Sophomore year proved to be the hardest, most difficult period of my life. First few weeks into the semester, Casey was doing poorly in school. No one was sure exactly why. Then...for several months starting in I think November, she never came to school. I called her house daily and her brother said she "wasn't home" but wouldn't give me any details. One afternoon, my guidance counselor called Liz and I to her office. She told us that Casey had attempted suicide and was admitted to McLean Hospital. (Yes, the very same McLean Hospital that's covered in Susanna Kaysen's book, Girl, Interrupted.)
The two of us called Casey daily and wrote letters and cards every week. She returned to school near the end of second semester. Everyone asked questions, but she demanded that Liz and I not tell anyone what happened. "She was sick" was what we had to say. I think that was the most difficult part. The fact that we couldn't tell anything. It's a lot of pressure to put on already stressed out minds. It was also the year I admitted I was bi to Liz and she freaked out and proceeded to tell all our mutual acquaintances. Never did really forgive her for that.
I'd be friends with Casey on LJ and another journal site...and I'd read about how she was starving herself and cutting. We got in constant fights that summer. She'd call to make up in the end and say she was sorry about worrying me and demand that I didn't try hurting myself when I told her she depressed me and made me want to pick up SI again.
The next year, Casey once again wasn't in school. Then Liz started getting scarce. She was overly anxious and her hair was falling out. I read on her journal that she'd starting picking at her face and scarring herself with pins since she didn't like the way she looked.

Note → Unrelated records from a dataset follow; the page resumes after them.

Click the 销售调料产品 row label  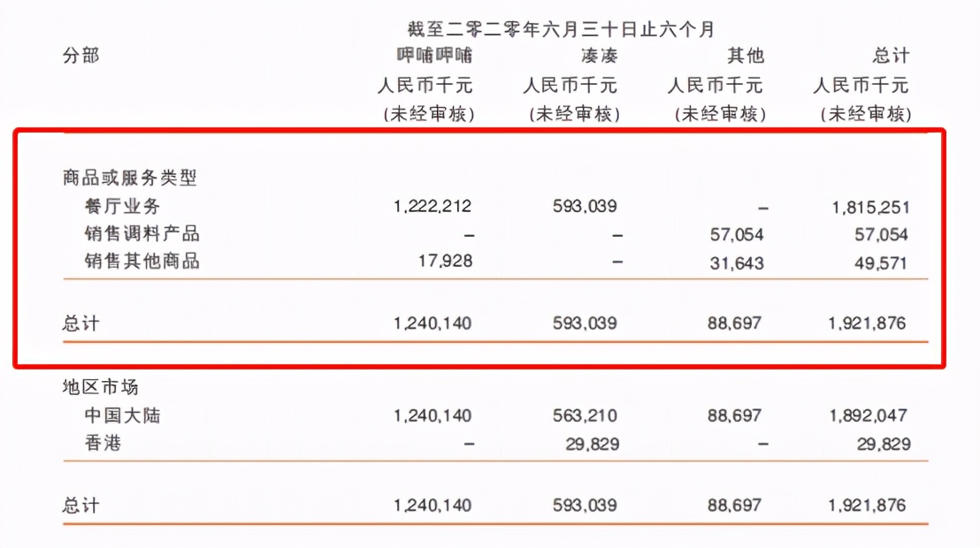pyautogui.click(x=142, y=234)
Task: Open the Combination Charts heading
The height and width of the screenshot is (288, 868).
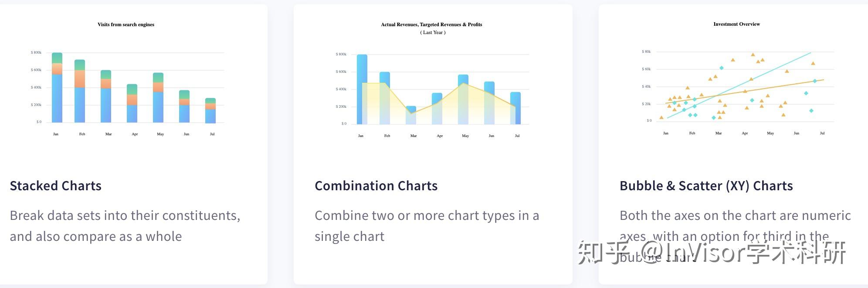Action: (x=376, y=186)
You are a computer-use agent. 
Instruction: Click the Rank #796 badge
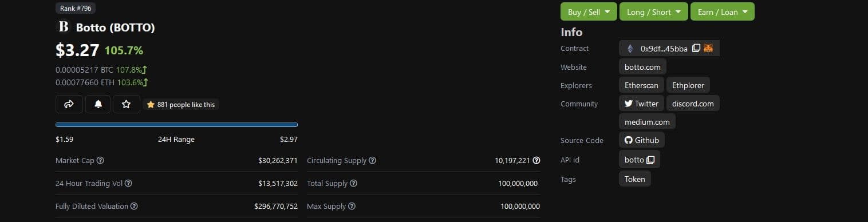(x=76, y=8)
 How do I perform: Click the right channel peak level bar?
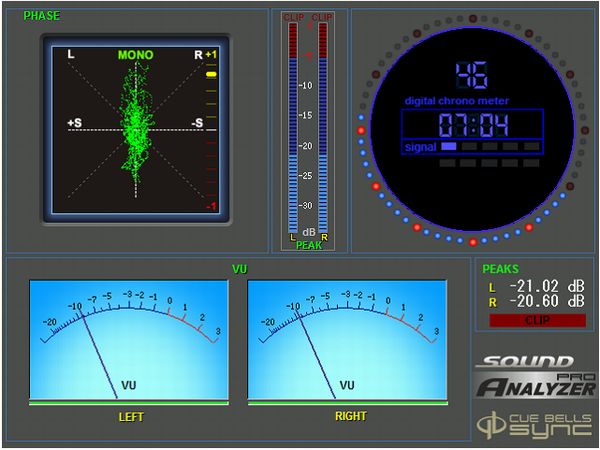click(322, 130)
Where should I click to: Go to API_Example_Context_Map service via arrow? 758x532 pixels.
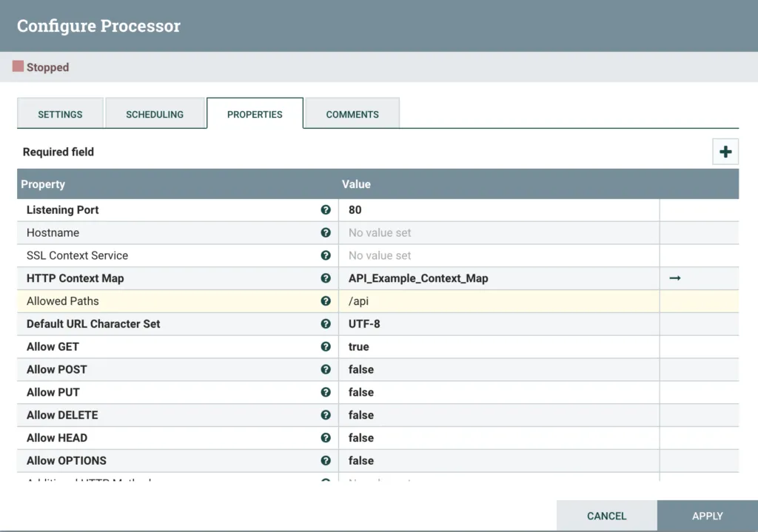[x=674, y=278]
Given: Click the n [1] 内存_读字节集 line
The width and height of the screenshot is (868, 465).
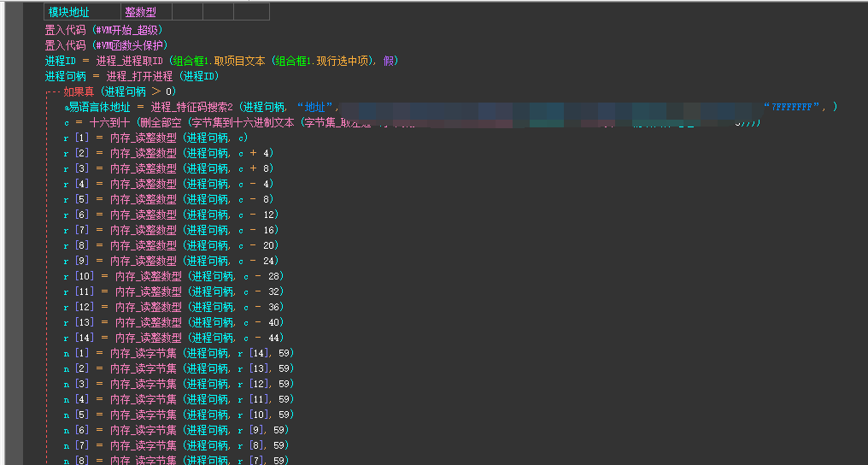Looking at the screenshot, I should 179,353.
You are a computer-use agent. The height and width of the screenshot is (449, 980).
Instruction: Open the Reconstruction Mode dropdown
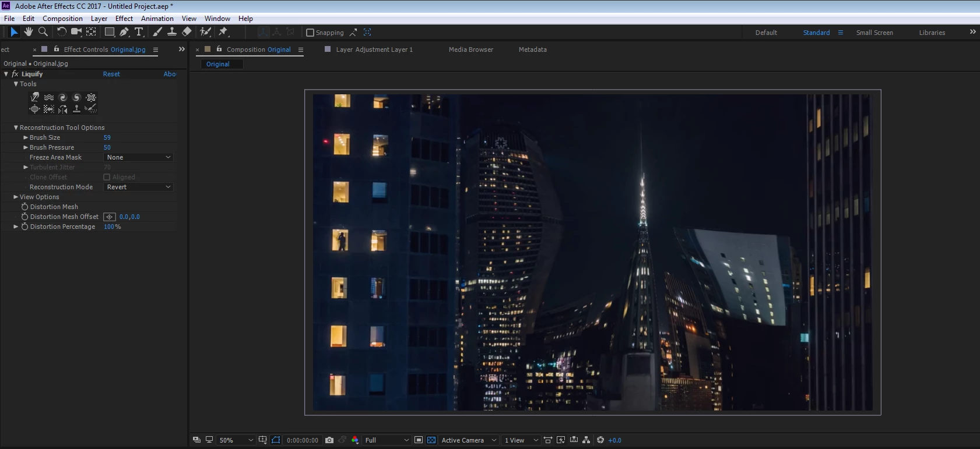[139, 187]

It wasn't until my junior year that I finally came to terms with the fact that these weren't good friends, though I continued trying to rebuild the friendships somehow. I was all too caught up in being their doormat shoulder-to-cry-on. That was also the year i contemplated suicide. I had a pair of scissors in my hands and spent one evening just staring at them. I held the cool metal to my wrists and just stared for the longest time. I really wanted all the pain to go away. Something made me afraid and I glanced around my room frantically. My eyes fell on the dry-erase-board I have on my wall with one quote in large capital print at the bottom "AN' IT HARM NONE DO WHAT THOU WILT." Being highly interested in pagan belief, I remembered that none included myself...and the people who would care about me, even if I couldn't see that.
I threw the scissors and picked up the phone and immediately called my friend Katie just to talk. Then went upstairs and proceeded to empty out the whole pantry and reorder it as I talked to her.
That night, I first noticed my Bakura muse become a LOT more active in my mind before I went to bed. "I know it hurts, but you can't do everything, my angel." I remember that phrase clearest in my mind of what he told me and then the feeling of being hugged. I think that's when the muse officially turned into a soulbond.
Later that year was when my third friend, Katie contemplated suicide. She was going through a rough year. Her boyfriend at the time dumped her and she was feeling down. She said some stuff on LJ about giving up...but I demanded she not do that because I cared. And...she thanked me for it the next day. I was grateful.
I always have a hard time opening up to people now. I've been used so many times by friends. Katie was the only friend who didn't use me in her suicidal episode.